§ **WORK INSTRUCTIONS**
The records are to be reproduced verbatim.

§ **WORKING DATA**
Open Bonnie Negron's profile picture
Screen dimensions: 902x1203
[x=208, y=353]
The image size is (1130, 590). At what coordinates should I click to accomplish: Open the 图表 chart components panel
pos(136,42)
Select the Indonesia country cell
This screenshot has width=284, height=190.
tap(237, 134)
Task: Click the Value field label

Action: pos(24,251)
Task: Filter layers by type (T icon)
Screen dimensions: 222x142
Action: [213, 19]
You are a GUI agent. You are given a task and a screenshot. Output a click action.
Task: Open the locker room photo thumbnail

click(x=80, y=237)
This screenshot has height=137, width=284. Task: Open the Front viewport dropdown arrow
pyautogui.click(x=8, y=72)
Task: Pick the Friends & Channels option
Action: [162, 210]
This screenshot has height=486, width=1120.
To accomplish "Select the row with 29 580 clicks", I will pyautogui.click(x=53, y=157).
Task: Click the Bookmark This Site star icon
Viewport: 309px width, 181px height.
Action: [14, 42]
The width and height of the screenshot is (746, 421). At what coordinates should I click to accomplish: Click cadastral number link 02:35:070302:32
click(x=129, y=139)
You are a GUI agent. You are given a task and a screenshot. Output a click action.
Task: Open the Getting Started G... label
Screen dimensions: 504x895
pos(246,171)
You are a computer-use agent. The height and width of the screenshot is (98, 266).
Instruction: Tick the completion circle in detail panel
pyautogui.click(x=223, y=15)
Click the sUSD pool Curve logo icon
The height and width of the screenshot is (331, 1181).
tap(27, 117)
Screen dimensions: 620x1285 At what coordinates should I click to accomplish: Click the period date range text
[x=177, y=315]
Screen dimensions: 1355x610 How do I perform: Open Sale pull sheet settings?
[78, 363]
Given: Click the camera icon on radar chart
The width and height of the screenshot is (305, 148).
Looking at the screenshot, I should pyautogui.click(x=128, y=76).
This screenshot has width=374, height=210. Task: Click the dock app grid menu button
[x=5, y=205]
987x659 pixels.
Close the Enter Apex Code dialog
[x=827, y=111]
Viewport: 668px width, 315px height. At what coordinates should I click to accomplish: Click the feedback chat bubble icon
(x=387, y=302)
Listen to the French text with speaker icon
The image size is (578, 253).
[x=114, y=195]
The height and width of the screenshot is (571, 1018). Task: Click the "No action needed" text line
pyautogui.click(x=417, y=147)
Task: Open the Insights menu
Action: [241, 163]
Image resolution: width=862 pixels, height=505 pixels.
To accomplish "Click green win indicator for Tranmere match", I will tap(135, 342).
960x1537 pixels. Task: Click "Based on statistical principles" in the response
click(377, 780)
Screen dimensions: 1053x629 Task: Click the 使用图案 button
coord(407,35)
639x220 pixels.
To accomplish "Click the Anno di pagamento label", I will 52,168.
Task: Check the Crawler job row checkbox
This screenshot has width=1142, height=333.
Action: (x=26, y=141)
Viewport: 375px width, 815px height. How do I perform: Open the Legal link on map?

§ **RESPONSE AREA**
Open Bonnie Negron's profile picture
Screen dimensions: 902x1203
[x=208, y=353]
The image size is (1130, 590). At what coordinates should I click to accomplish: Open the 图表 chart components panel
pos(136,42)
Select the Indonesia country cell
This screenshot has width=284, height=190.
tap(237, 134)
Task: Click the Value field label

Action: pos(24,251)
Task: Filter layers by type (T icon)
Screen dimensions: 222x142
Action: [213, 19]
You are a GUI agent. You are given a task and a screenshot. Output a click action.
Task: Open the locker room photo thumbnail

click(x=80, y=237)
This screenshot has height=137, width=284. Task: Open the Front viewport dropdown arrow
pyautogui.click(x=8, y=72)
Task: Pick the Friends & Channels option
Action: [162, 210]
This screenshot has height=486, width=1120.
To accomplish "Select the row with 29 580 clicks", I will pyautogui.click(x=53, y=157).
Task: Click the Bookmark This Site star icon
Viewport: 309px width, 181px height.
Action: [14, 42]
The width and height of the screenshot is (746, 421). At what coordinates should I click to accomplish: Click cadastral number link 02:35:070302:32
click(x=129, y=139)
You are a GUI agent. You are given a task and a screenshot. Output a click action.
Task: Open the Getting Started G... label
Screen dimensions: 504x895
pos(246,171)
You are a computer-use agent. The height and width of the screenshot is (98, 266).
Instruction: Tick the completion circle in detail panel
pyautogui.click(x=223, y=15)
Click the sUSD pool Curve logo icon
The height and width of the screenshot is (331, 1181).
tap(27, 117)
Screen dimensions: 620x1285 At what coordinates should I click to accomplish: Click the period date range text
[x=177, y=315]
Screen dimensions: 1355x610 How do I perform: Open Sale pull sheet settings?
[78, 363]
Given: Click the camera icon on radar chart
The width and height of the screenshot is (305, 148).
Looking at the screenshot, I should pyautogui.click(x=128, y=76).
This screenshot has width=374, height=210. Task: Click the dock app grid menu button
[x=5, y=205]
987x659 pixels.
Close the Enter Apex Code dialog
[x=827, y=111]
Viewport: 668px width, 315px height. At what coordinates should I click to accomplish: Click the feedback chat bubble icon
(x=387, y=302)
Listen to the French text with speaker icon
The image size is (578, 253).
[x=114, y=195]
The height and width of the screenshot is (571, 1018). Task: Click the "No action needed" text line
pyautogui.click(x=417, y=147)
Task: Open the Insights menu
Action: [241, 163]
Image resolution: width=862 pixels, height=505 pixels.
To accomplish "Click green win indicator for Tranmere match", I will tap(135, 342).
960x1537 pixels. Task: Click "Based on statistical principles" in the response
click(377, 780)
Screen dimensions: 1053x629 Task: Click the 使用图案 button
coord(407,35)
639x220 pixels.
To accomplish "Click the Anno di pagamento label", I will 52,168.
Task: Check the Crawler job row checkbox
This screenshot has width=1142, height=333.
Action: (x=26, y=141)
Viewport: 375px width, 815px height. How do I perform: Open the Legal link on map?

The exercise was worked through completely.